* _Problem_
A verbatim printing of the entries that follow is needed; pictures must not appear in it.

Dataset entries
====================

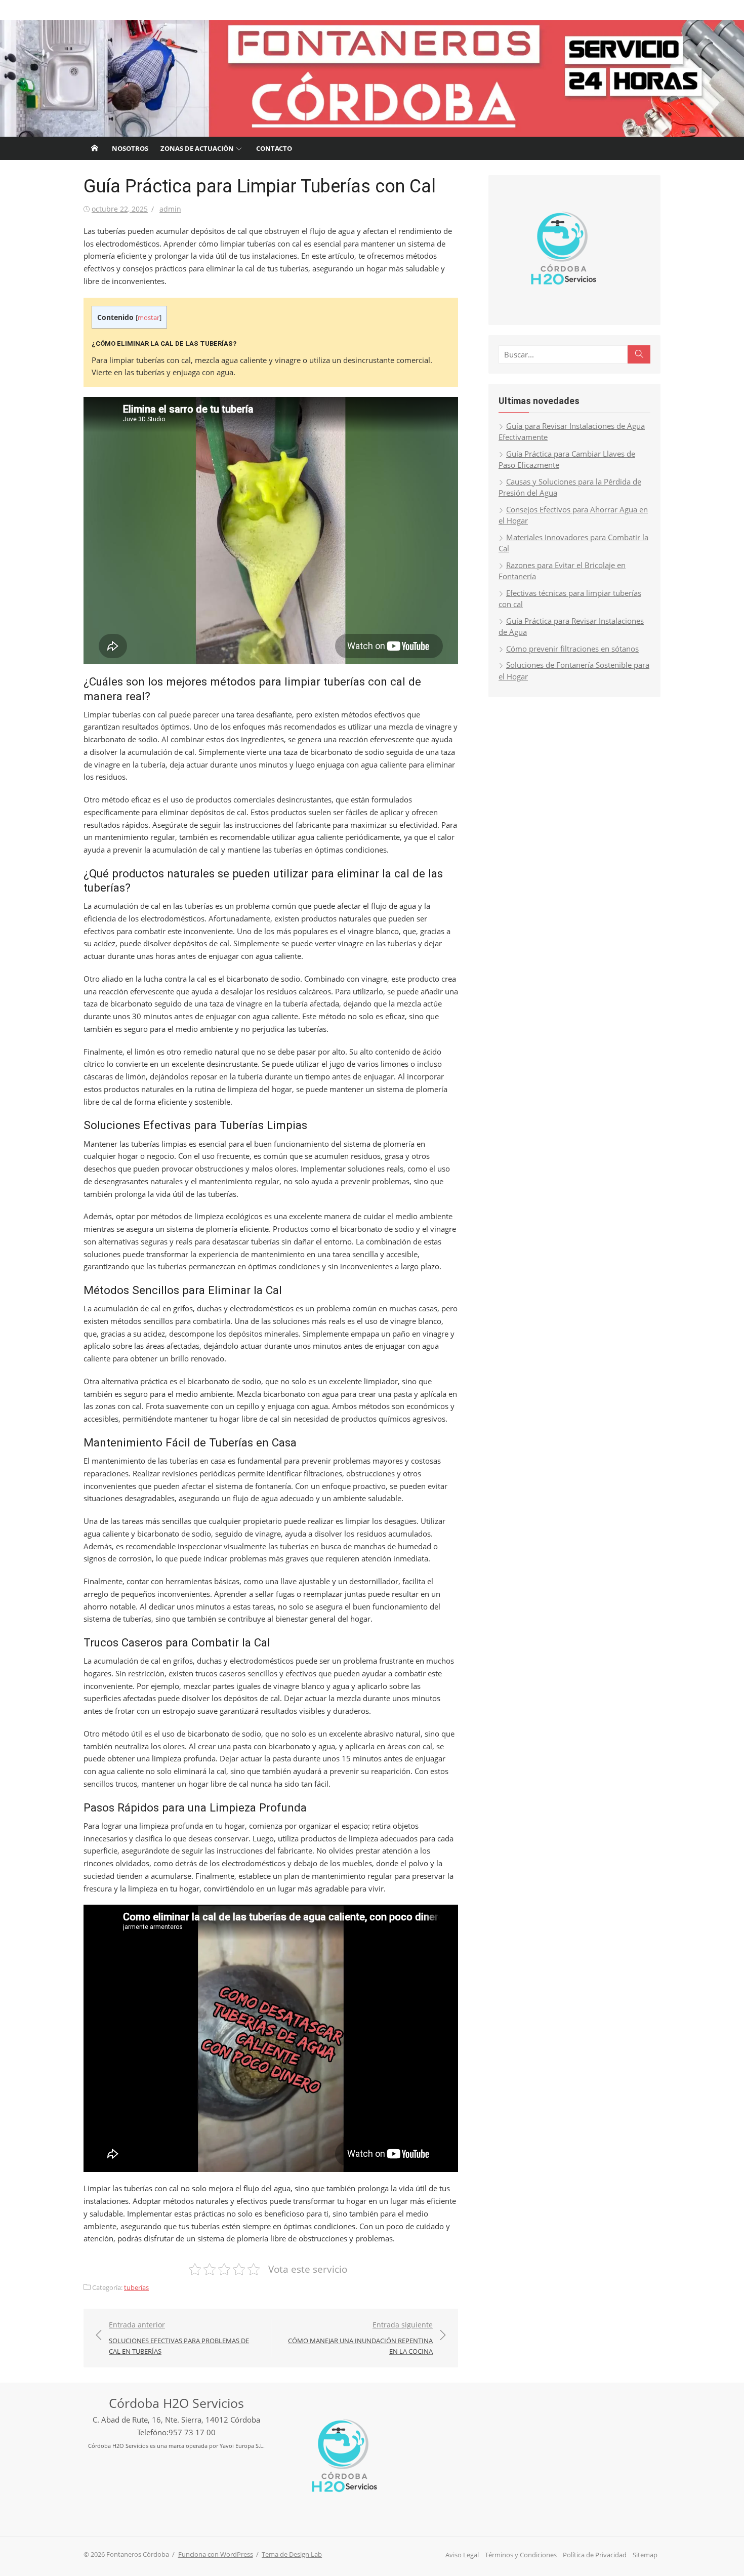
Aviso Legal (462, 2554)
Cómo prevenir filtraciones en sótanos (572, 648)
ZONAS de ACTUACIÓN (197, 148)
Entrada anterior (179, 2338)
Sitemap (645, 2554)
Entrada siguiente (360, 2338)
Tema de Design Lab (292, 2554)
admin (170, 209)
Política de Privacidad (595, 2554)
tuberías (136, 2287)
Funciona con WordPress (215, 2554)
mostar (148, 317)
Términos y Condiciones (521, 2554)
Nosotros (130, 148)
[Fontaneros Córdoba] (372, 78)
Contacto (274, 148)
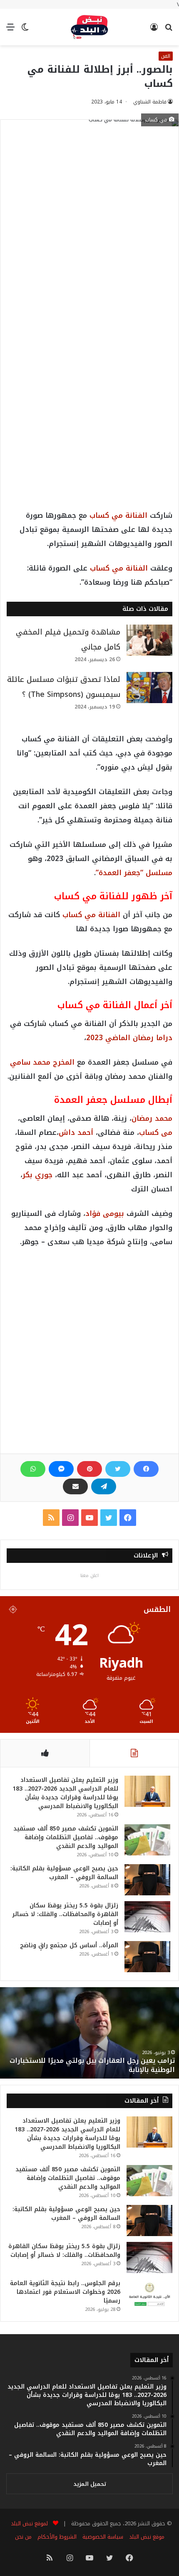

====================

* _Expected answer_
Aviso Legal (462, 2554)
Cómo prevenir filtraciones en sótanos (572, 648)
ZONAS de ACTUACIÓN (197, 148)
Entrada anterior (179, 2338)
Sitemap (645, 2554)
Entrada siguiente (360, 2338)
Tema de Design Lab (292, 2554)
admin (170, 209)
Política de Privacidad (595, 2554)
tuberías (136, 2287)
Funciona con WordPress (215, 2554)
mostar (148, 317)
Términos y Condiciones (521, 2554)
Nosotros (130, 148)
[Fontaneros Córdoba] (372, 78)
Contacto (274, 148)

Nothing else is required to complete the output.